Abteilung: Strafrecht (Prof. Sieber) Forschungsschwerpunkte: Funktionale Grenzen des Strafrechts und neue Formen der Sozialkontrolle Projektstatus: abgeschlossen Projektdauer: Projekt Startdatum: 2012
Projekt Enddatum: 2018
Die digitale Vernetzung aller Lebensbereiche durch Informations- und Kommunikationstechnologie hat in den vergangenen Jahrzehnten zu einem elementaren Wandel der Gesellschaft geführt. Nachdem sich die E-Mail schon vor geraumer Zeit als eines der wichtigsten Telekommunikationsmedien etablieren konnte, gewann in den letzten Jahren auch der alltägliche Austausch von Informationen über eine Vielzahl unterschiedlicher Plattformen – z.B. soziale Netzwerke oder Messenger – massiv an Bedeutung. Mündliche Kommunikation wird zunehmend mithilfe internetbasierter und meist verschlüsselter Techniken wie Voice-over-IP geführt. Gleichzeitig ermöglichen Endgeräte wie Smartphones oder Tablets ständige Erreichbarkeit über variable Kommunikationskanäle. Informationsaustausch, der zuvor überwiegend im direkten und persönlichen Kontakt betrieben wurde, findet nun über das Internet statt. Auch die Kommunikation zwischen Computersystemen wird das Alltagsleben – etwa im Rahmen des „Internet der Dinge“ oder durch die Verlagerung von Anwendungen, Rechenleistung und Speicherplatz in die Cloud – immer stärker durchdringen.

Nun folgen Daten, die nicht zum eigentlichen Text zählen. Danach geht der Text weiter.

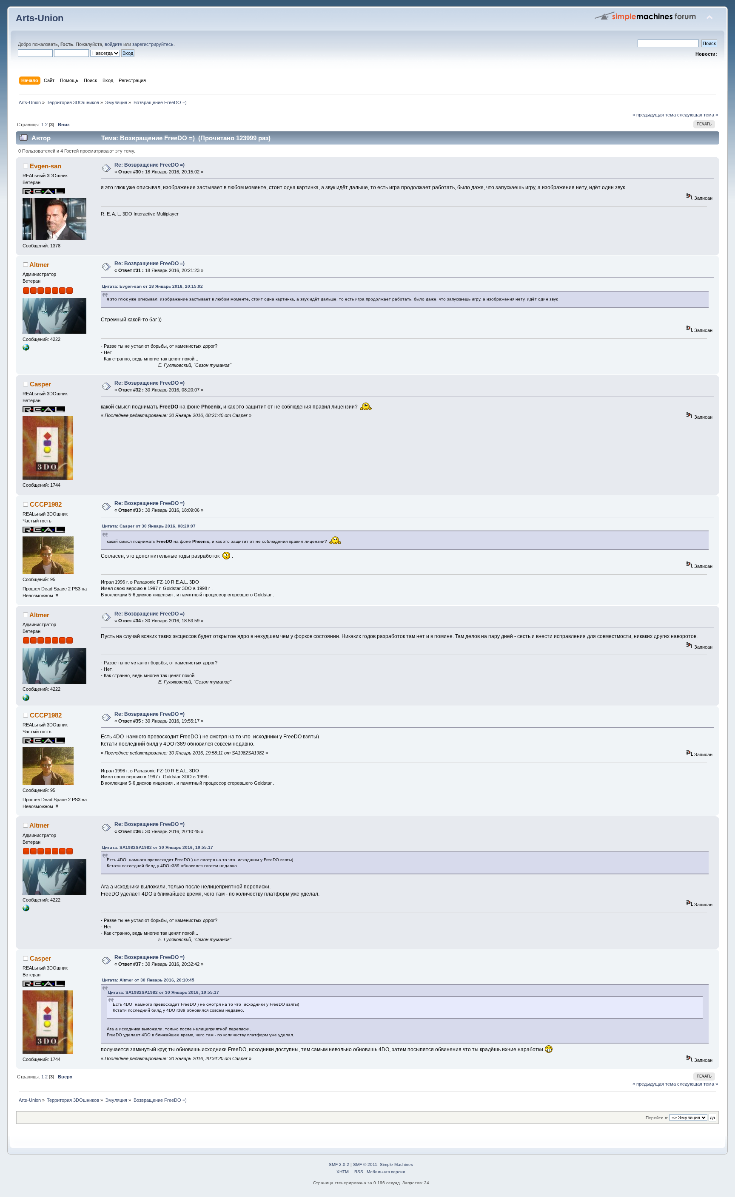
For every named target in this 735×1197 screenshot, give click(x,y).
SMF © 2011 (365, 1164)
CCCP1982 (46, 504)
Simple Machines (396, 1164)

Dieser technologische und soziale Wandel hat für Strafverfolgungsbehörden zwar grundsätzlich eine Vielzahl neuer Ermittlungsinstrumente geschaffen, gleichzeitig haben diese – vielfach nur abstrakt vorhandenen – Möglichkeiten die Ermittler jedoch auch vor beträchtliche Herausforderungen gestellt, da hergebrachte Ermittlungsmethoden in Anbetracht des rapiden technischen Wandels an ihre technischen und rechtlichen Grenzen geraten. Neben den territorialen Grenzen des Strafrechts stehen in diesem Zusammenhang vor allem die funktionalen Grenzen des Strafprozessrechts und – damit einhergehend – des Verfassungsrechts infrage. So ist auf Ebene des Letzteren oftmals ungeklärt, welches grundrechtliche Schutzniveau den jeweiligen Arten der Internetkommunikation in zeitlicher, sachlicher und örtlicher Hinsicht zukommt. Auf einfach-rechtlicher Ebene korrespondiert diese Problematik mit der Frage, ob die in diesem Kontext angewandten neuartigen Ermittlungsmethoden überhaupt durch vorhandene Eingriffsgrundlagen gedeckt sind, etwa beim viel diskutierten Einsatz von Überwachungssoftware oder der Überwachung des IP-Datenstroms eines Anschlusses. Zudem ist (etwa beim Zugriff auf (zwischen-)gespeicherte Daten) bislang unklar, wie Eingriffsermächtigungen in Anbetracht der Erosion klassischer Telekommunikationsformen noch voneinander abgegrenzt werden können.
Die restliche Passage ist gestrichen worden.